Former Sen. Jeff Sessions is seeking to win back the seat, from which he resigned in 2017 when President Trump appointed him U.S. attorney general. Roy Moore, the Republican nominee in the 2017 special election against Jones, is running again. U.S. Rep. Bradley Byrne, state Rep. Arnold Mooney, and former college football coach Tommy Tuberville are also in the race.
Two independent polls from early February showed Sessions and Tuberville leading, tied within margins of error, and Byrne in third. Sessions and Tuberville received around 30% support. To win the primary outright, a candidate needs a majority of the vote; otherwise, a runoff for the top two finishers will be held March 31.
Candidate messaging has largely focused on conservative credentials and who has been most supportive of President Donald Trump.

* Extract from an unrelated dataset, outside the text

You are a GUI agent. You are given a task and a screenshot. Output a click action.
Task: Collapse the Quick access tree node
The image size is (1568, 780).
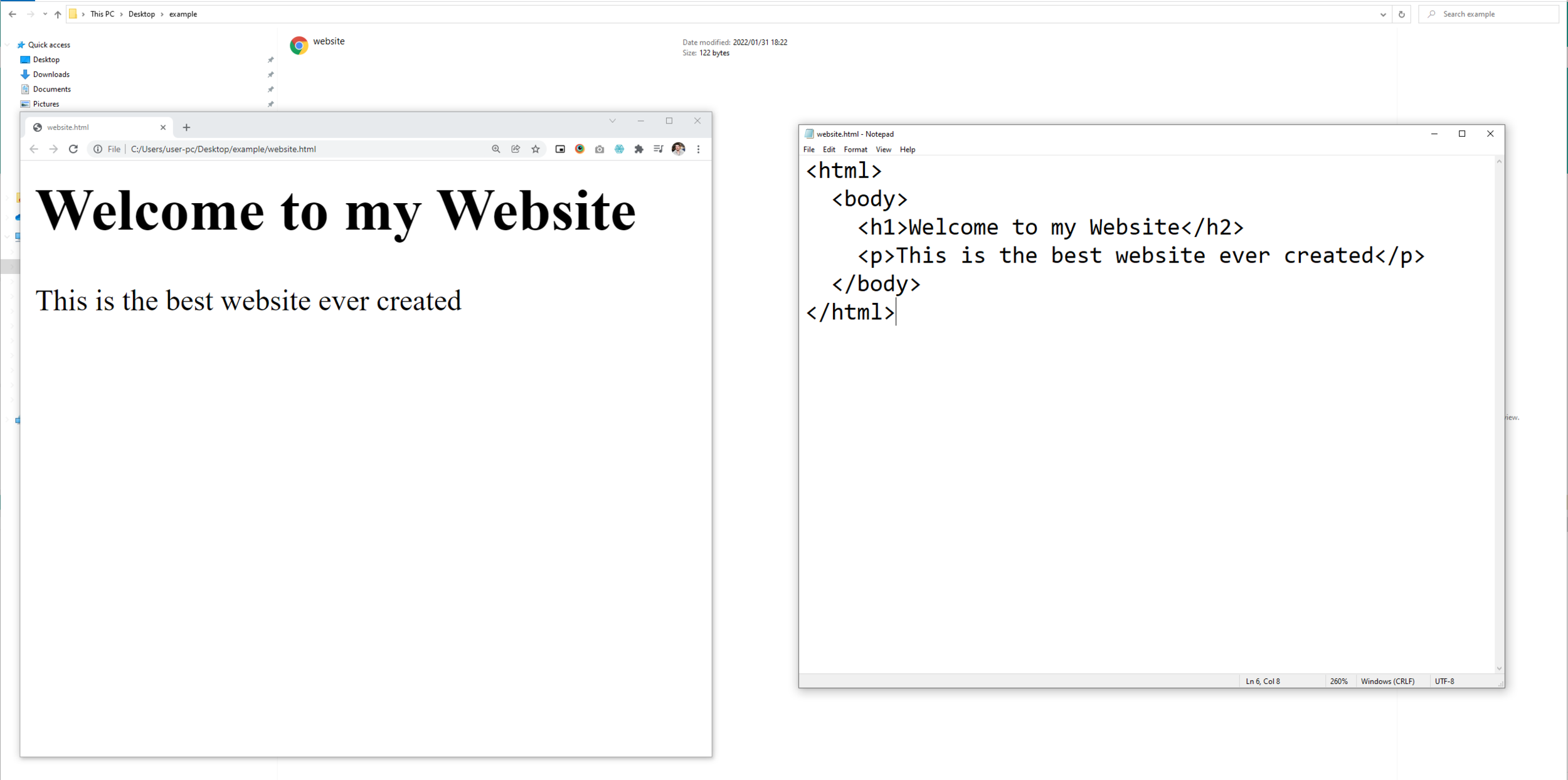coord(8,45)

- Byrne says he worked to end corruption in the state Department of Postsecondary Education and that his record as a U.S. House member demonstrates his support for the president.
- Mooney describes himself as a conservative outsider, referring to his record in the state House and his years in the commercial real estate business.
- Moore says he stood up for religious freedom on the Alabama Supreme Court and that allegations of sexual assault made against him ahead of the 2017 special election were false.
- Sessions says he committed to the Trump agenda as a U.S. senator and in the Department of Justice.
- Tuberville calls himself the outsider in the race who can stand with Trump.
Just over two weeks ahead of the primary, Byrne, Sessions, and Tuberville began releasing opposition ads criticizing one another over past conflicts with or comments about the president, among other issues.
- Byrne and Tuberville criticized Sessions for recusing himself from the investigation into Russian interference with the 2016 presidential election during his time as attorney general. Sessions has defended his recusal and emphasized that he was the first senator to endorse Trump’s 2016 presidential bid.
- Sessions and Tuberville criticized Byrne for saying that Trump was not fit to be president in 2016 following the release of the Access Hollywood recording. Byrne has said the comment was a mistake and that he worked to defend Trump against the impeachment effort in the House.
- Byrne and Sessions ads said Tuberville supported amnesty for people in the country illegally. Sessions’ ads also featured audio of Tuberville criticizing Trump on veterans’ healthcare. Tuberville has said he does not support amnesty and that Trump has not been able to do everything he’d like due to resistance from others.
Republicans currently hold a majority in the U.S. Senate with 53 seats to Democrats’ 45. In addition, two independents caucus with Democrats. Alabama is one of two states, including Michigan, that Trump won in 2016 where Democrats are defending Senate seats. Republicans are defending seats in two states won by Hillary Clinton (D) in 2016: Colorado and Maine.